These are worlds better than boxed and really give a salad a little something extra that makes it feel satisfying and fancy. They really aren't hard to make either! You only need a loaf of bread, olive oil, garlic, pepper and whatever other dried spices you'd like. Sometimes I just do pepper! Choosing the bread can define how solid your croutons are. If you choose a dense bread, they will be much harder, on the extra crunchy scale. A fluffier bread will make lighter less tooth breaking croutons. They also tend to fall apart more though. Either will work. I've made rock hard croutons and the only one complaining about it at dinner was me. These go great with my Caesar dressing and a couple of these on a Grilled Caesar salad would be smashing. Make these totally from scratch by making the bread first! You can use fresh garlic, or whir up a roasted garlic olive oil in the food processor and toss them in that. The variations are endless.
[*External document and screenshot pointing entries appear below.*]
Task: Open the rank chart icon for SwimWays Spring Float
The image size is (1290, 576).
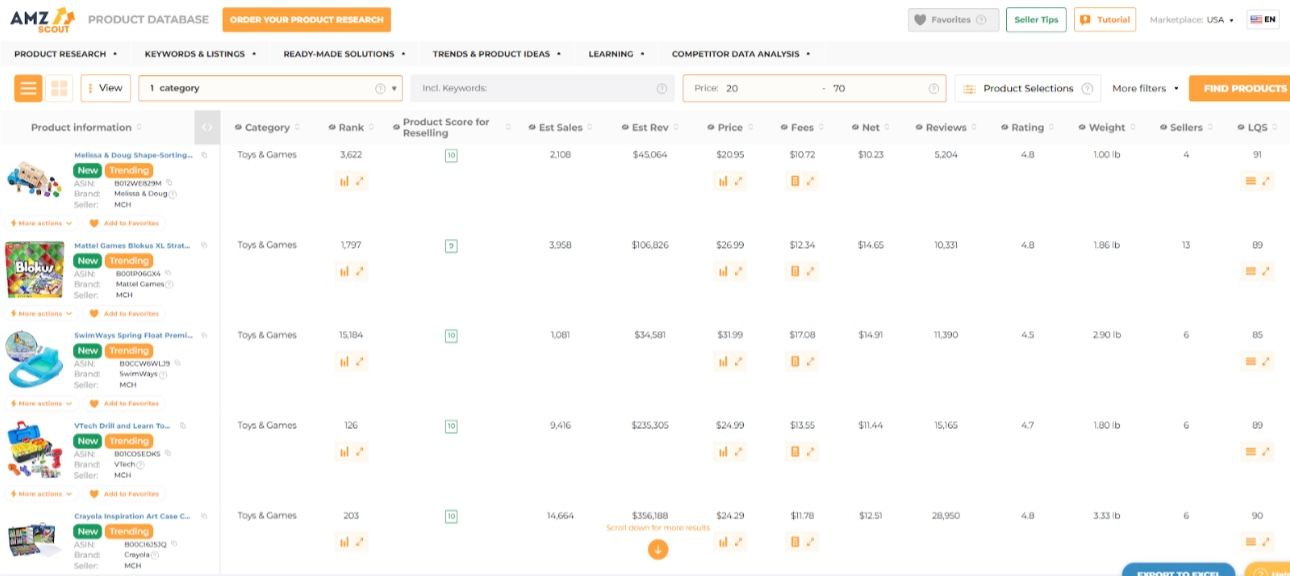Action: click(344, 361)
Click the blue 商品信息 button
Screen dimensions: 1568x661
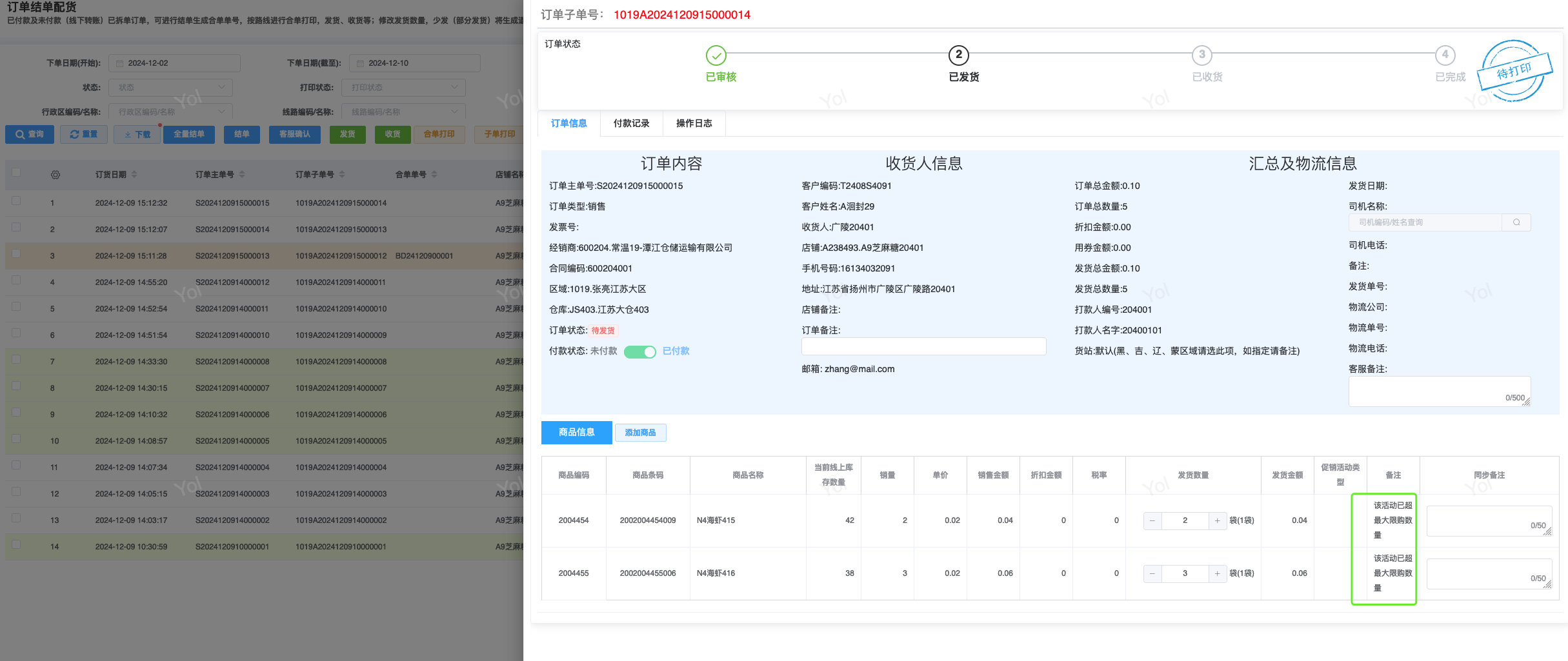tap(576, 433)
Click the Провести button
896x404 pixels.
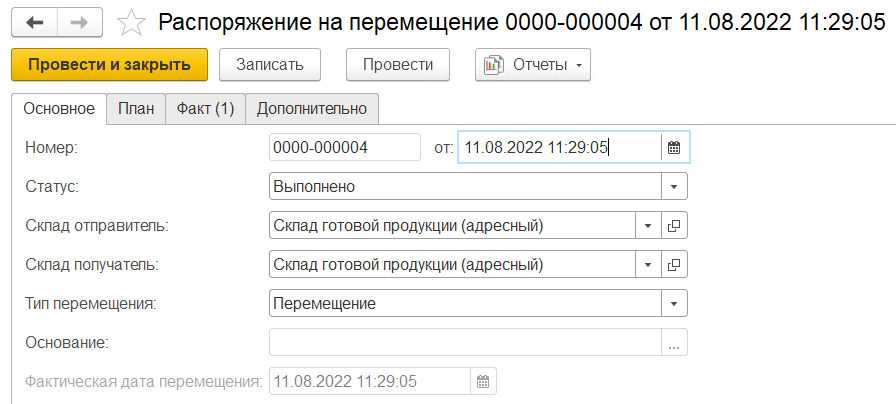(x=398, y=64)
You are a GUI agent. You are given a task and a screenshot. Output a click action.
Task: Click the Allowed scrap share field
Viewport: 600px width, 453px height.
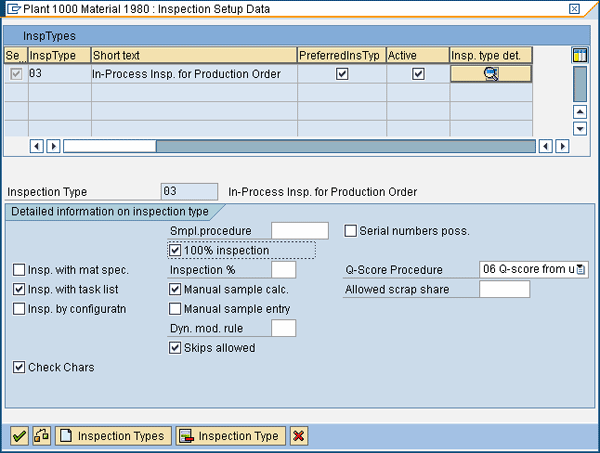point(504,289)
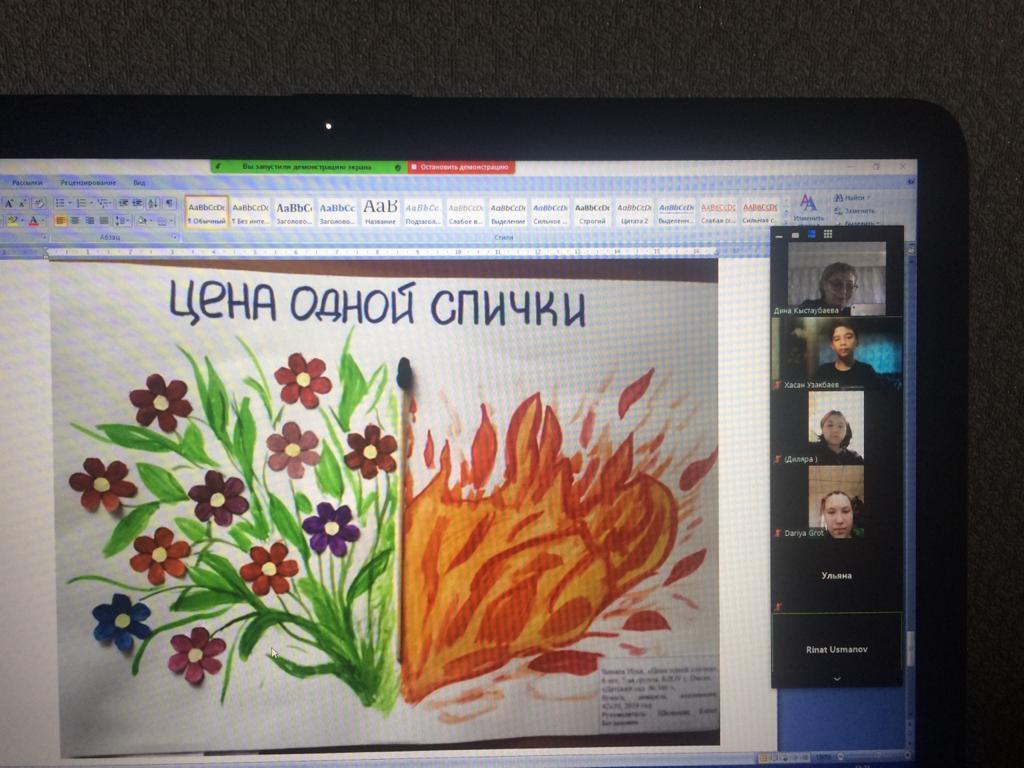Switch Zoom panel to grid view icon
Screen dimensions: 1024x768
pos(828,234)
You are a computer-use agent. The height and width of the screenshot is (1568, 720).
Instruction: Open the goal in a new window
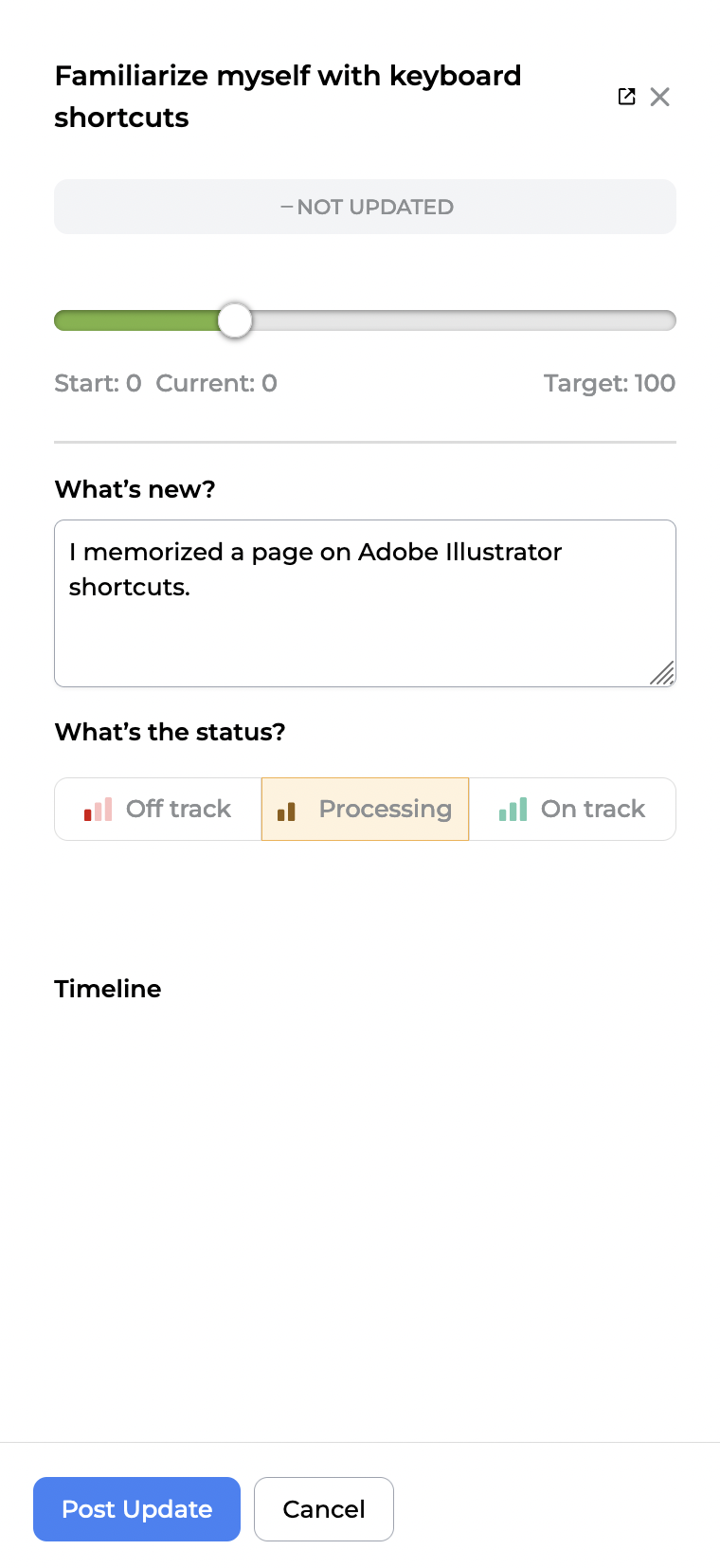pos(626,97)
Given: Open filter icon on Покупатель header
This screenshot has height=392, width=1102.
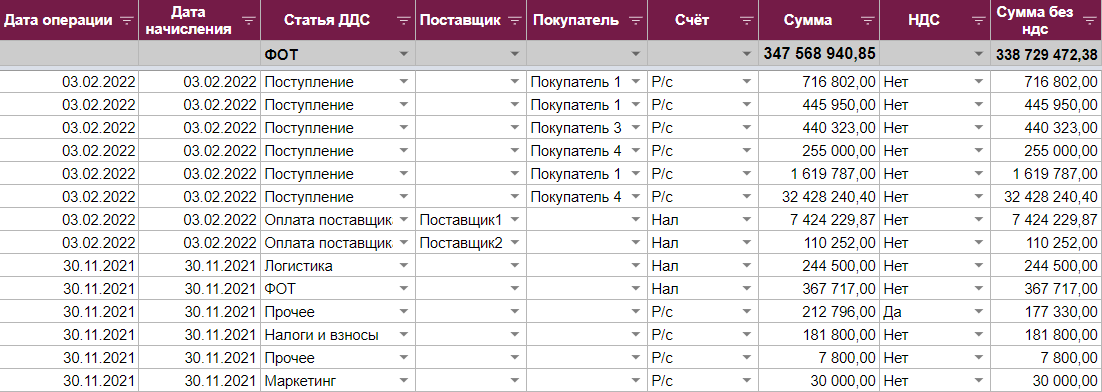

You can start with stale bread cut into cubes if you have it, or you can use fresh bread, cube it and dry it out. The bread I used below is quite dense.
When the bread is dry remove it from the oven. (Once it's dry you can leave it out for a while. Like if you wanted to do part today and the rest tomorrow). Put a large pan on the stove to heat at med/med high. Slice a clove of garlic up. I've tried slicing, mincing, chopping, I like larger pieces so I can remove them from the finished croutons. It adds plenty of garlic flavor still. Or create a spiced olive oil or melted butter mixture to toss them in. Pretty much you just need a little oil or fat to brown them, spices to flavor and a little salt to enhance it all.

Toss your bread with an oil of your choice and salt and pepper. You can put all the seasonings in at this time except fresh garlic. Add this closer to the end so the garlic doesn't blacken and burn over the saute heat. Though I swear they taste ok if you do burn it accidentally. You want to saute the bread in oil until it starts to brown.

And there you go! Once they are about 50-75% browned you can remove them from heat. Crispy, roasty, crunchy goodness. These pair excellently with a hardier lettuce like romaine and a sprinkling of Parmesan cheese. Or you know, just as a snack!